The above decomposition has the additional merit that it gives also the signature of $A$. In particular, $A$ and $A^5$ are positive semidefinite if and only if $d\ge c\ge b\ge a\ge0$.
@Michael Freimann
What follows is not an answer. It is just an aside comment, that might interest some readers.
The kind of matrices considered in this question can be described by the following formula for their coefficients
$$A_{ij}=a_{min(i,j)}$$ for a given sequence $a_1,a_2,...a_n$, this sequence being here {a,b,c,d}.
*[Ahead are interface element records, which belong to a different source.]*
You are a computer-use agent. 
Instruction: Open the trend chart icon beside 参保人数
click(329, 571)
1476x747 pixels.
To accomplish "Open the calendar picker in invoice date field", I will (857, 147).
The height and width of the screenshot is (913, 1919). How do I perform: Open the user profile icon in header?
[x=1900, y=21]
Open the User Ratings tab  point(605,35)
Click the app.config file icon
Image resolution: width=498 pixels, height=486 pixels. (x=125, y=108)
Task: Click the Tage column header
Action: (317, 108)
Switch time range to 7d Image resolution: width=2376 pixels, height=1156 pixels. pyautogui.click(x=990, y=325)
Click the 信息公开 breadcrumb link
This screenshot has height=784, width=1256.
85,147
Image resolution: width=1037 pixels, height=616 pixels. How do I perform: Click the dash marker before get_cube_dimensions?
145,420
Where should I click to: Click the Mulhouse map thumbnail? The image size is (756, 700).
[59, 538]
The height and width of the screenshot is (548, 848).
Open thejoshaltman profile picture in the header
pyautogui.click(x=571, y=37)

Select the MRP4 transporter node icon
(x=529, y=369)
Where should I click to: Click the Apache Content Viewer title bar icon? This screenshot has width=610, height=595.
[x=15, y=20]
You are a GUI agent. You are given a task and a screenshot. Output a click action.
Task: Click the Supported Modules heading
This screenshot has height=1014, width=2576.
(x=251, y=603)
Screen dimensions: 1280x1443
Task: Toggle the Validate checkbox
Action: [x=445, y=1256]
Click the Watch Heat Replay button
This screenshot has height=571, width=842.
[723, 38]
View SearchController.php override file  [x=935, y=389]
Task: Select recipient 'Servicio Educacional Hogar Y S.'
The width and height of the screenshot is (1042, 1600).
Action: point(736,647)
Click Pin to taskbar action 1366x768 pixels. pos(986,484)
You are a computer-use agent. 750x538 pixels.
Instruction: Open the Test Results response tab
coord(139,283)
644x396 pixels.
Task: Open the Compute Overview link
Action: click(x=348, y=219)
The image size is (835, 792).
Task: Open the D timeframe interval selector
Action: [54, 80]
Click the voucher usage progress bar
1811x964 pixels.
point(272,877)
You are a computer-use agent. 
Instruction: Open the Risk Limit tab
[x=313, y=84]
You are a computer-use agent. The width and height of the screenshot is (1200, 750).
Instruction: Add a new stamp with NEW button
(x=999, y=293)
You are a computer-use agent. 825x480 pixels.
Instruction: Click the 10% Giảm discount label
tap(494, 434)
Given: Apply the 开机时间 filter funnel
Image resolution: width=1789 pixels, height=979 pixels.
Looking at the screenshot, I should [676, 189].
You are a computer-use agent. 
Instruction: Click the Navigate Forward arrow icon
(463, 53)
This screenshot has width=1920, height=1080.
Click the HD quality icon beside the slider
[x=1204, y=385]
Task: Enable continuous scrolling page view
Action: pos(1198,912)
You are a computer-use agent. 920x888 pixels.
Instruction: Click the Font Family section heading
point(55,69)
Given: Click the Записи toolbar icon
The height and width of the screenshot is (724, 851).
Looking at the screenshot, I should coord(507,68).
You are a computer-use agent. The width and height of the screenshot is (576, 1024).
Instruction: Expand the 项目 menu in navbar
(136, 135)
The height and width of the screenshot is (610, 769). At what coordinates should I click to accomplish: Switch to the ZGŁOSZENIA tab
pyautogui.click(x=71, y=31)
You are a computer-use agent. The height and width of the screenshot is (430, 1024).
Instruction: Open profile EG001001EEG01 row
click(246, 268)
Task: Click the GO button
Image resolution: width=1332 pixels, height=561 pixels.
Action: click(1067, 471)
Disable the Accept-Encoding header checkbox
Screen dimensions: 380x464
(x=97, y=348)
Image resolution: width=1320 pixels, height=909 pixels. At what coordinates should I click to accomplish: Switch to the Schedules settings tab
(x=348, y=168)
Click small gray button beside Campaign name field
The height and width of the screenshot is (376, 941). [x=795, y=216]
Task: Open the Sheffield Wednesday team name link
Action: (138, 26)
Their inverses have a tridiagonal form with simple coefficients. For example, here:
$A^{-1}=\begin{pmatrix} \frac{1}{a} + \frac{1}{b-a}&\frac{1}{a - b}&0&0\\ \frac{1}{a - b}&\frac{1}{b-a} + \frac{1}{c-b}&\frac{1}{b - c}&0\\ 0&\frac{1}{b - c}&\frac{1}{c-b} + \frac{1}{d-c }&\frac{1}{c - d}\\ 0&0&\frac{1}{c - d}&\frac{1}{d-c}\end{pmatrix}$
In particular, when $a=b=c=d=1$,
$$\text{The inverse of} \ \ \begin{pmatrix} 1&1&1&1\\ 1&2&2&2\\ 1&2&3&3\\ 1&2&3&4 \end{pmatrix} \ \ \text{is} \ \ \frac{1}{2}\begin{pmatrix} 2&-1&0&0\\ -1&2&-1&0\\ 0&-1&2&-1\\ 0&0&-1&1\end{pmatrix} $$ One can recognized in the last matrix an approximation of the opposite of the second derivative, a very important matrix in numerical analysis: see this (slides 10, 29, 35, 37, 42...).
This is in clear connection with the decomposition given by @user1551, which, for $a=c=d=1$, gives:
$$A=\pmatrix{1&0&0&0\\ 1&1&0&0\\ 1&1&1&0\\ 1&1&1&1} \pmatrix{1&1&1&1\\ 0&1&1&1\\ 0&0&1&1\\ 0&0&0&1}$$
which is equivalent to a double discrete integration operator.
Of course, this property extends naturally to any dimension. Moreover, it has a nice correspondence with the "continuous world": see this.